Dit was het oogenblik voor de kalme gepaste redevoering, maar Meta sprak die niet uit, zij was haar geheel vergeten, liet haar hoofd hangen, en antwoordde: ‘ik weet het niet,’ zoo zachtjes, dat John zich bukken moest, om het kleine dwaze antwoord te verstaan.
Hij scheen het de moeite waard te achten, want hij lachte inwendig met voldoening, drukte het mollige handje en zeide op zijn meest overredenden toon: ‘wilt gij uw best doen, om het te weten te komen? Ik zou het zoo graag van u vernemen, want ik kan niet vroolijk aan 't werk gaan, voordat ik weet, of ik in 't eind beloond zal worden of niet.
‘Ik ben te jong,’ stamelde Meta, verbaasd, dat zij zoo over stuur was, en er toch van genietende.
‘Ik zal wachten; en intusschen zoudt gij kunnen leeren van mij te houden. Zou 't een erg moeilijke les wezen, lieve?’
‘Niet als ik haar wilde leeren, maar -’
‘Toe, wil dat dan, Meta. Ik houd van onderwijs geven, en dit is makkelijker dan Duitsch,’ riep John, hare andere hand grijpende, zoodat zij haar gelaat niet kon verbergen, toen hij zich bukte om haar in de oogen te zien.
Zijn toon was gepast smeekend; maar Meta keek hem eens van terzijde schichtig aan en zag dat zijn oogen vroolijk waren, zoowel als teeder, en dat hij tevreden glimlachte als iemand, die niet twijfelt aan zijn welslagen. Dit hinderde haar; zij herinnerde zich Annie Moffat's dwaze lessen in koketterie; en de zucht naar macht, die in 't hart van de beste jonge vrouw sluimert, ontwaakte plotseling in haar en maakte zich van haar meester.

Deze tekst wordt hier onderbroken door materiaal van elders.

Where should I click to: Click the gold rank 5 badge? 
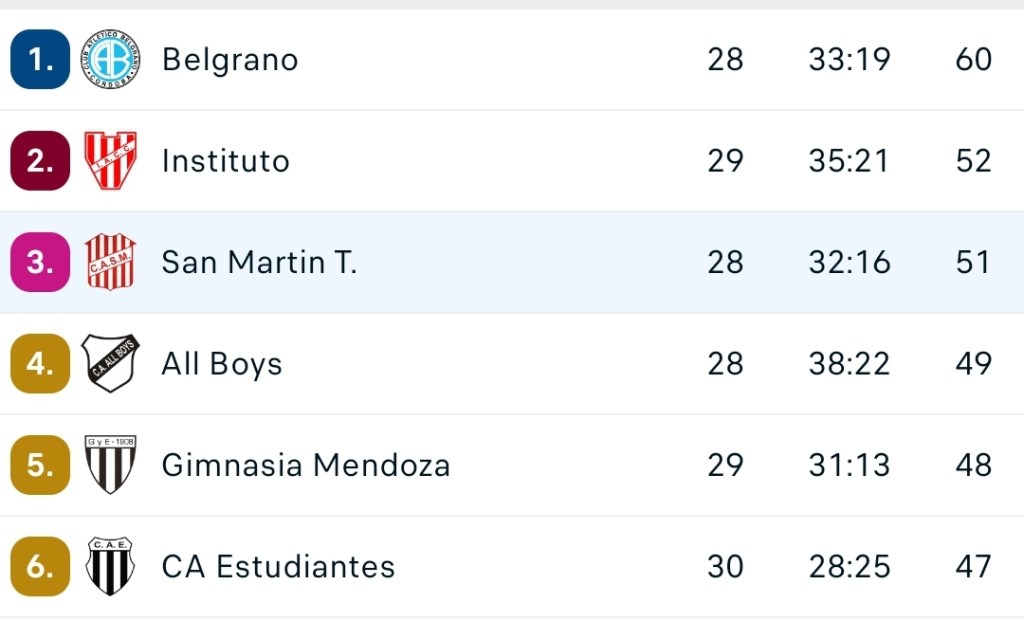(x=40, y=465)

Zij gevoelde zich opgewonden en zonderling, en niet wetende wat anders te doen, volgde zij een opkomende gril, en hare handen lostrekkende, zeide zij heftig: ‘ik wil niet; ga als 't u blieft weg en laat mij alleen.’
De arme Brooke keek alsof zijn dierbaar luchtkasteel op hem neertuimelde, want hij had Meta nooit in zulk eene stemming gezien, en hij geraakte er door van streek.
| |
| |
‘Meent gij dat waarlijk?’ vroeg hij dringend, en volgde haar met zijn blik, terwijl zij wegliep.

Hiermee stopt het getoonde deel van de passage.